House prices remain a hot issue in Britain where more than two-thirds of households own their own homes.

Climbing house prices, which have on average doubled over the past five years, have helped to sustain a consumer boom that has only recently begun to falter.

Price rises have tailed off in recent months, with the two largest mortgage lenders, Halifax and the Nationwide Building Society, reporting month-on-month changes in February of a 0.5 per cent fall and a 0.5 per cent rise respectively.

Policymakers are making efforts to ensure the housing market is heading for a soft landing and will not take off again and raise the risk of an even sharper correction in the future.

Ten-year gilt yields have risen by almost 30 basis points since the end of last year and interest rates as implied by short sterling futures have also shot up as investors shifted expectations from a rate cut to a rate hike as early as May.

Mortgage lenders who recently came into swap markets to hedge against rising funding costs found the deals they could get were not as good as those a few months ago, and some of them passed on those costs to borrowers.

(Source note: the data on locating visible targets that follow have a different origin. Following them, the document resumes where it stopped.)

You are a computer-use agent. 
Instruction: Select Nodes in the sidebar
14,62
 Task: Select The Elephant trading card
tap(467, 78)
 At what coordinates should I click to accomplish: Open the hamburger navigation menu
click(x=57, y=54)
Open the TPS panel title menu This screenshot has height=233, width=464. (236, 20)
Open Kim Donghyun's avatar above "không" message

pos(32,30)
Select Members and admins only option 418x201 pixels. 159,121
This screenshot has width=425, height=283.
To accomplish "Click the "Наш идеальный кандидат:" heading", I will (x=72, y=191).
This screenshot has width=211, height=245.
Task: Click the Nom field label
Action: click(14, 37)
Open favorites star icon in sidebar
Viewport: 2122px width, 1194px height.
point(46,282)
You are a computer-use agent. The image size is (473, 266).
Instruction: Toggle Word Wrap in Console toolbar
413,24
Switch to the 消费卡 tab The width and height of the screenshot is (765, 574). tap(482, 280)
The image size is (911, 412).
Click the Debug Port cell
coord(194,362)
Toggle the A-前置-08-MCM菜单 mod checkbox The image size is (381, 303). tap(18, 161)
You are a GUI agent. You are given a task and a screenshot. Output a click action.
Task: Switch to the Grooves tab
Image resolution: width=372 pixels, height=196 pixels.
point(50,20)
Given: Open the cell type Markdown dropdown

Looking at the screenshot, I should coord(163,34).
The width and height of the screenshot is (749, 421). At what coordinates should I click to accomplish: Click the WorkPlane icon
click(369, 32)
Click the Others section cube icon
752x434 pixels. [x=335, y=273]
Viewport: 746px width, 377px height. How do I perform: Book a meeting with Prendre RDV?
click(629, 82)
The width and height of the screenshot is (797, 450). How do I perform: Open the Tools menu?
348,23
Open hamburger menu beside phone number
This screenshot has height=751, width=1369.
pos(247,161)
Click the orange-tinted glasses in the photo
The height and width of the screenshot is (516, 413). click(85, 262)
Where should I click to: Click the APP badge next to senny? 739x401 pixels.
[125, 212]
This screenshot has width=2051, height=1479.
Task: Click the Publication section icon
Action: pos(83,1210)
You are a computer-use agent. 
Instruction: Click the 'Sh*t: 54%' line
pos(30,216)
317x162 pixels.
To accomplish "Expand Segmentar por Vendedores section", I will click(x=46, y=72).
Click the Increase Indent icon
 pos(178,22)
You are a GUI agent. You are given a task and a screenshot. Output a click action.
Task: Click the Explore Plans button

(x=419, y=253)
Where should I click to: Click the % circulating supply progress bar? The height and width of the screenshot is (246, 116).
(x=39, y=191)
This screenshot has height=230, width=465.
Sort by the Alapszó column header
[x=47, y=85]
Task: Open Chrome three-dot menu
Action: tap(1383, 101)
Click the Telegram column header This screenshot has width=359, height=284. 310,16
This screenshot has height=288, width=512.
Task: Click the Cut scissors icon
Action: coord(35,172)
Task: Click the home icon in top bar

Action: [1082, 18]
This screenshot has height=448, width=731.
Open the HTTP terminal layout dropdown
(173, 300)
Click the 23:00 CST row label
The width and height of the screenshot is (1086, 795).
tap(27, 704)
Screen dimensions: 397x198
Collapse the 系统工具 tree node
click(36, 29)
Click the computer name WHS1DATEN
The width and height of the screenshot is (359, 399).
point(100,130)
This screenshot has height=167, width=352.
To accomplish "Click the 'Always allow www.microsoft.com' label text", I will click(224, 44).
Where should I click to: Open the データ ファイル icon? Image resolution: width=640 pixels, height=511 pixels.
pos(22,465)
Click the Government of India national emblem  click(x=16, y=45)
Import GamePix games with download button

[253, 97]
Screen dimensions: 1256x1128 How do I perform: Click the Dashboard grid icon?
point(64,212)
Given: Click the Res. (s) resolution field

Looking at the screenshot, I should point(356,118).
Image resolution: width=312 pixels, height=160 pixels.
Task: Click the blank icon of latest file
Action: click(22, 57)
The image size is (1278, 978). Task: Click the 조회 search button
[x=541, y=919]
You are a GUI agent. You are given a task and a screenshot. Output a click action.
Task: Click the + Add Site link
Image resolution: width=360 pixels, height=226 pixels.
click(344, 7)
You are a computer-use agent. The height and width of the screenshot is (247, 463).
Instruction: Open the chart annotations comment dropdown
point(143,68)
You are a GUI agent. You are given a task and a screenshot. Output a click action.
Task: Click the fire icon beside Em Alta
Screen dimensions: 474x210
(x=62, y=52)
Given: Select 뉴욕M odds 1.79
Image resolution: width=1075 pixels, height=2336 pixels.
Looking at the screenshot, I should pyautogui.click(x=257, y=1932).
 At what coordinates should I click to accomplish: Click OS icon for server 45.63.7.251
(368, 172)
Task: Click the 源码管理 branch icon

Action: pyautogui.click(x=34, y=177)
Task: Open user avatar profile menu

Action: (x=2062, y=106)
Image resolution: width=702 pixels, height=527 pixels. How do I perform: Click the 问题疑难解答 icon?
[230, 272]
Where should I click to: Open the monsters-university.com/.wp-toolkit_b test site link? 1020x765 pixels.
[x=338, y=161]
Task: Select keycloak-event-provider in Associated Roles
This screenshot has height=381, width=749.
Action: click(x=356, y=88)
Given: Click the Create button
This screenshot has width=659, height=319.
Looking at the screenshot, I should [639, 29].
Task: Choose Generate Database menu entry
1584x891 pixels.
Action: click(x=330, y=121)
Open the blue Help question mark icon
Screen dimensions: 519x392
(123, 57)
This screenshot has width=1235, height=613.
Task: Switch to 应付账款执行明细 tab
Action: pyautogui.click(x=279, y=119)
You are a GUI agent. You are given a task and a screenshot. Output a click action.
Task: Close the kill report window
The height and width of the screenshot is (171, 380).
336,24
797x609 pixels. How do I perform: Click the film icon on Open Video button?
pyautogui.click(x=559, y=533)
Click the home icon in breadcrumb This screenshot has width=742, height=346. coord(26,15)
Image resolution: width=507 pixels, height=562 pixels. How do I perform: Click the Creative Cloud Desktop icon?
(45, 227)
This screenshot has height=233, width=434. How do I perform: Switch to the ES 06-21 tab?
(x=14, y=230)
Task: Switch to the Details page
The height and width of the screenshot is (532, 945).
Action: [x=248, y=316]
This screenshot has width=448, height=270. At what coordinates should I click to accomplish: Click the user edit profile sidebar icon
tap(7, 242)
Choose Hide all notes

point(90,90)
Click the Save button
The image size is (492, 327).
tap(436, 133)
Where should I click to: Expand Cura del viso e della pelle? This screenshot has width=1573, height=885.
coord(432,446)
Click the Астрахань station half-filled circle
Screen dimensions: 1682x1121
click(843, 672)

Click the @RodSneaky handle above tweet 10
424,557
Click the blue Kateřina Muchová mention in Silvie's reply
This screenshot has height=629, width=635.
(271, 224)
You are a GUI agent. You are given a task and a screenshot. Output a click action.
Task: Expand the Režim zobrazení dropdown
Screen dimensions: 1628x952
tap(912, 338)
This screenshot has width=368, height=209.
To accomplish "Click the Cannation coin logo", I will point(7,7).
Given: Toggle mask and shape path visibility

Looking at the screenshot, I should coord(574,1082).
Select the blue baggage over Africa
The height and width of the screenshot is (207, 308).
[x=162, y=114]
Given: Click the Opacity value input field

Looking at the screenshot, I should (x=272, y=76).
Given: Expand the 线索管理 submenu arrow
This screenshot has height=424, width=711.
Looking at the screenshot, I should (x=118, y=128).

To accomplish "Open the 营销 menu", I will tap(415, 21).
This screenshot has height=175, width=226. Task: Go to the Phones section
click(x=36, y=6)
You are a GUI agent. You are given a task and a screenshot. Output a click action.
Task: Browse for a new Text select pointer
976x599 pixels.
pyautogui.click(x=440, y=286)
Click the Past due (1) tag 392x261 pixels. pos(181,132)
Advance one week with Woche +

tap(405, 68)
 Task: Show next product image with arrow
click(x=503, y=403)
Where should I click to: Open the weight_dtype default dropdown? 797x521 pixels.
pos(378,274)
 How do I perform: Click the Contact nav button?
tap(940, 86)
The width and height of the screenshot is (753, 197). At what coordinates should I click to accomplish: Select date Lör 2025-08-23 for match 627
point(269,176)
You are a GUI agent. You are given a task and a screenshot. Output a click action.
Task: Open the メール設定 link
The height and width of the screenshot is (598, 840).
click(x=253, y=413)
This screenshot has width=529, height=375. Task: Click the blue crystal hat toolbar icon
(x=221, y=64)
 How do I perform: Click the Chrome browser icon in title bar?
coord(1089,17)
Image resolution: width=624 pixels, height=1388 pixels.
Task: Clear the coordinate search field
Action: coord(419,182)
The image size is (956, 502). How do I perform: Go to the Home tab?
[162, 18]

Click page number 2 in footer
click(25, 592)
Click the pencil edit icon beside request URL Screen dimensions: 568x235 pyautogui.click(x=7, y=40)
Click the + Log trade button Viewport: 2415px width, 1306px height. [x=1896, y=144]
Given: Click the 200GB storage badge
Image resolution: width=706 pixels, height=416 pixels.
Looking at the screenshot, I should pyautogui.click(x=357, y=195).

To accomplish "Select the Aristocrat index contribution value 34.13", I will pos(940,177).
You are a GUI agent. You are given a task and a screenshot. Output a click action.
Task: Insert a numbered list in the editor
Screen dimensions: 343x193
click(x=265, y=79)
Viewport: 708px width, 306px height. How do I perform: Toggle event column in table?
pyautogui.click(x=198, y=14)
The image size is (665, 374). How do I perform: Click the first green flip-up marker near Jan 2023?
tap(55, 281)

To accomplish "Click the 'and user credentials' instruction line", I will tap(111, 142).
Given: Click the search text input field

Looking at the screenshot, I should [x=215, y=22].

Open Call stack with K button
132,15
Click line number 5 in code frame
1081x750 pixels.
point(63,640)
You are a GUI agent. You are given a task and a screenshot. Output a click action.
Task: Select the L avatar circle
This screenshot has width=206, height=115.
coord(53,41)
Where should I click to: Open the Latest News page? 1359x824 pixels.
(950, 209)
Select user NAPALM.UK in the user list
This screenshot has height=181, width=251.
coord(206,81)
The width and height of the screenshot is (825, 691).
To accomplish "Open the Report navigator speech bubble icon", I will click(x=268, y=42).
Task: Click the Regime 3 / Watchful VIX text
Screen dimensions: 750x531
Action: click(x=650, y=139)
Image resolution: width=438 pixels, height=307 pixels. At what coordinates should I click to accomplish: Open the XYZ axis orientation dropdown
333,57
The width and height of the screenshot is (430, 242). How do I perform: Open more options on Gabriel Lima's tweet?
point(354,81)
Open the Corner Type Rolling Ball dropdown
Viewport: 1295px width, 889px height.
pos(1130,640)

Halifax last week raised the fixed interest rate paid by its borrowers for the first two years of their mortgages by 30 basis points to 5.29 per cent from 4.99 per cent. Another leading mortgage lender, Abbey, raised its equivalent rate by 10 basis points to 4.99 per cent. Although fixed-rate loans account for only around 35 per cent of the British mortgage market by value, they are seen as a key indicator of long-term trends in interest rates.

But despite the increase, mortgage rates are still near record lows and analysts still say a gentle slowdown, not a crash, seems the most likely scenario for the market.

"Whether or not the Bank will raise interest rates, the rise in mortgage rates is a fait accompli for those seeking to borrow. That should dampen the housing market," said Richard McGuire at RBC Capital Markets.

"We are probably in line for a bit of stagnation at the moment and I expect further correction along the way. However, I don't see any trigger to cause sharp downward pressure that previously occured in the housing market crash of the 1990s."